De tertulia en la Playa de El Puertillo
La Playa de El Puertillo, en Arucas, Gran Canaria, es una equilibrada y atractiva mezcla de diversos usos y ambientes.
Un sol de buena mañana se eleva sobre la silueta de las montañas mientras Manuel Sosa y sus compañeros de la tertulia observan las evoluciones de un grupo de surferos que calienta sobre la arena de la Playa de El Puertillo, en la costa noroeste de Gran Canaria. Manuel tiene 92 años y no puede evitar recordar aquellos tiempos en los que bañarse, lo que se dice bañarse, lo hacían apenas dos o tres del pueblo, de Bañaderos y uno que bajaba de Arucas. Muchos años y miles de amaneceres después de aquello, el hombre se sienta a diario en el paseo manso que mira al océano para comprobar que el mar sigue siendo el mismo, pero que su Puertillo se ha convertido en una preciada joya del litoral aruquense.
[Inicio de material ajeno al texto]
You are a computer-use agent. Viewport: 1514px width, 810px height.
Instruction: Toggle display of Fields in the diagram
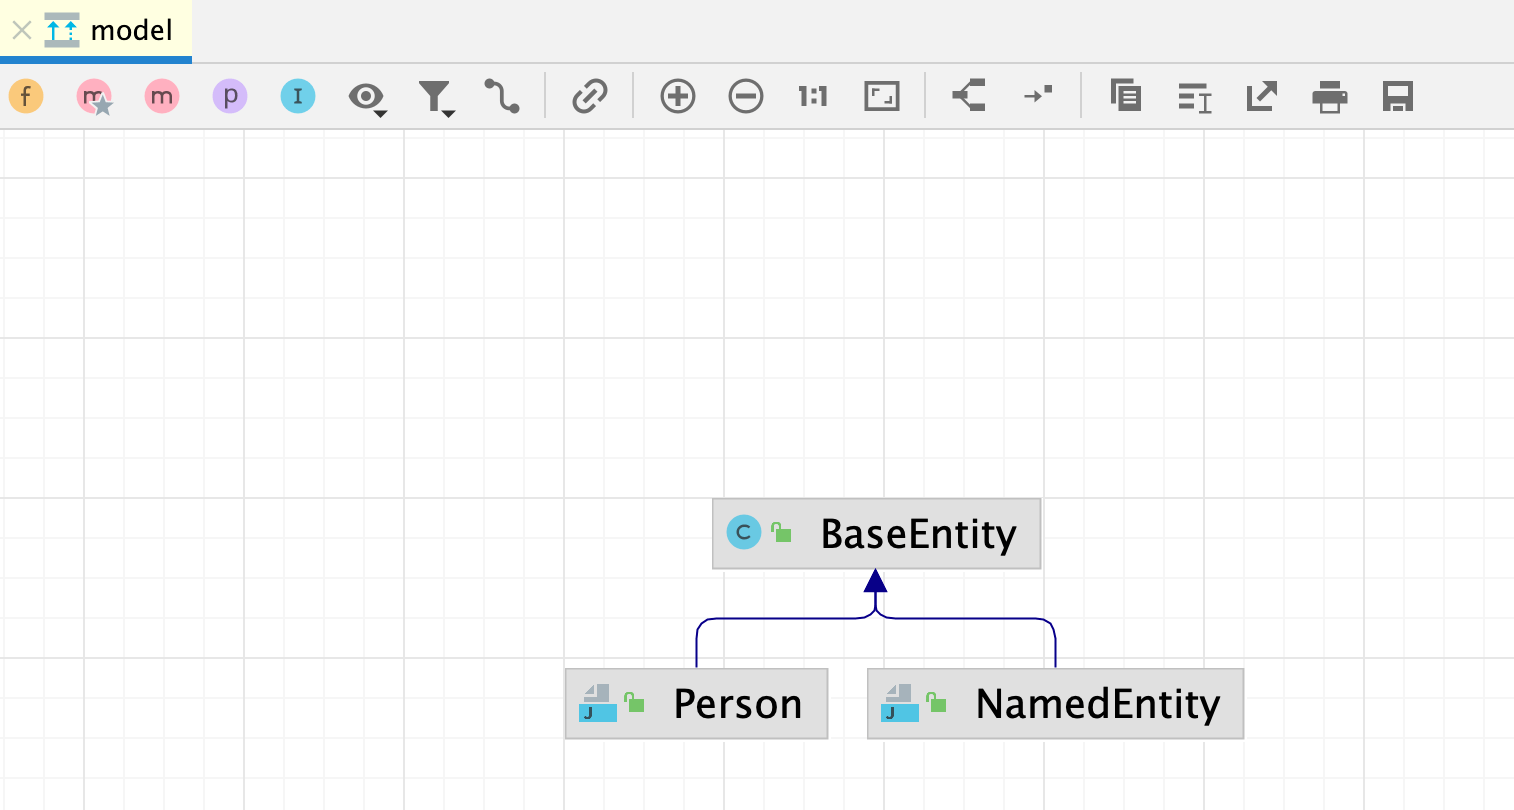click(x=26, y=96)
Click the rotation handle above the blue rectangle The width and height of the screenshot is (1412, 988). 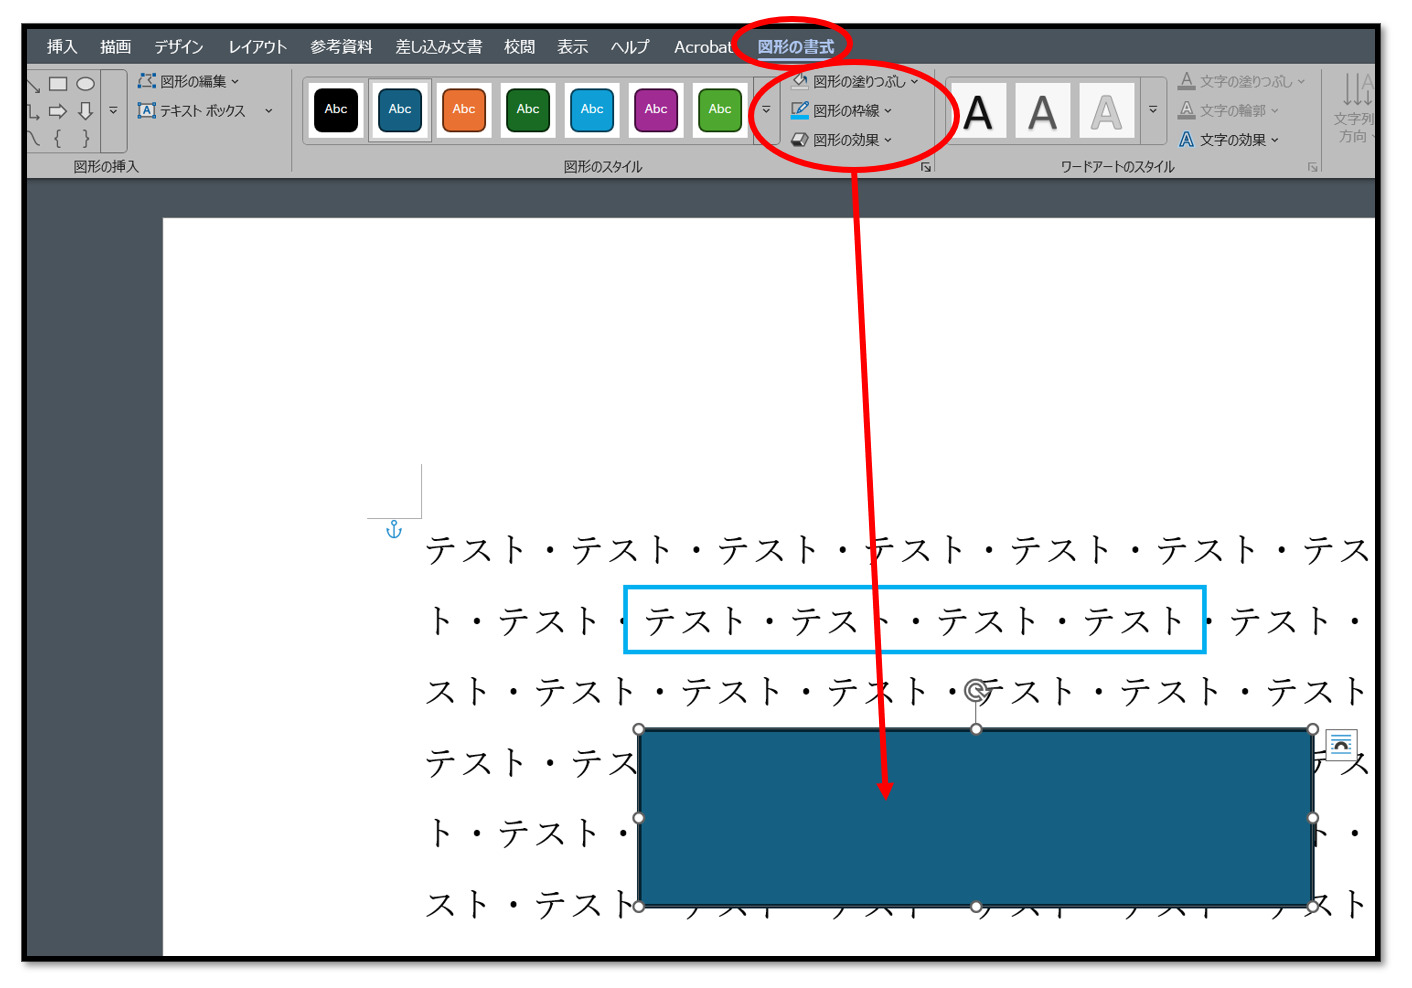976,690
Lo que ocurre cualquier día sobre la fina arena de la Playa de El Puertillo sirve para definir el carácter polifacético del lugar. Hay surferos que hacen estiramientos antes del lanzarse al Atlántico. Al mismo tiempo, una abuela llega con su nieta y ambas buscan el cobijo del anfiteatro de piedra volcánica que se levanta a poniente. Una pareja extiende sus toallas y planta una sombrilla, una bandera colorida en el centro del arenal. Una joven solitaria lee un libro. En el paseo, gentes del lugar se sientan y descuelgan sus pies por el muro de piedra, echando a navegar sobre las aguas miradas soñadoras o quizás nostálgicas.
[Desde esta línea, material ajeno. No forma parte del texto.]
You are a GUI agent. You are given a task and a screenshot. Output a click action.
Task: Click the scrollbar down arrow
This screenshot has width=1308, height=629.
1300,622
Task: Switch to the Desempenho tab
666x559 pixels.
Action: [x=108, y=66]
“Yo he visto hacer todas estas casas”, afirma Emilio, compañero de tertulias de Manuel. Junto a la costa quedan los restos de algunas viviendas que evidencian en sus fachadas el paso del tiempo, alguna de ellas asentadas sobre grandes bloques de piedra basáltica sobre las que antiguamente, antes del urbanismo moderno y del paseo, rompía el mar. La primera línea la ocupan en buena parte bares y restaurantes donde los menús están escritos con letras saladas y palabras que prometen un intenso sabor a mar. Y en la esquina que da acceso al paseo desde el área de aparcamiento se levanta un parque infantil, un claro rasgo de la vocación familiar del enclave.
El volcán, el viento y el mar hicieron filigranas en El Puertillo, una obra de arte natural que se aprecia en las espumas solidificadas o en las grandes piedras que parecen haber sido modeladas en un torno alfarero. Estas últimas se pueden encontrar en el dique que protege a la playa del empuje del mar y que actúa de línea de separación entre la calma y el oleaje. En la parte más abierta a las corrientes y las olas, un pescador solitario se afana en capturar peces de roca y rompiente.
La tertulia sigue viva en el paseo, aunque va cambiando de participantes, que se suman o se despiden según los tiempos y obligaciones de cada cual. Manuel y Emilio hacen memoria de aquella época en la que casi todo era corral y platanera. O de cuando recalaban en El Puertillo los gráciles veleros de vela. Conversan precisamente junto al antiguo almacén, en cuyas paredes se ha mezclado la decoloración de decenas de capas de pintura y junto al cual descansan algunas pequeñas barcas y un joven surfero le da cera a su tabla sin perder de vista al mar, clavando en la ola una mirada de halcón.
Al frente y a naciente se ven laderas donde persisten las fincas de plátanos, una vista que es otro aliciente de este pueblo de mar que ha crecido como un organismo vivo, como una planta que ha echado raíces en forma de casas, callejuelas que trepan por la ladera y azoteas que toman el sol y viven de él, como las mismísimas hojas de una platanera.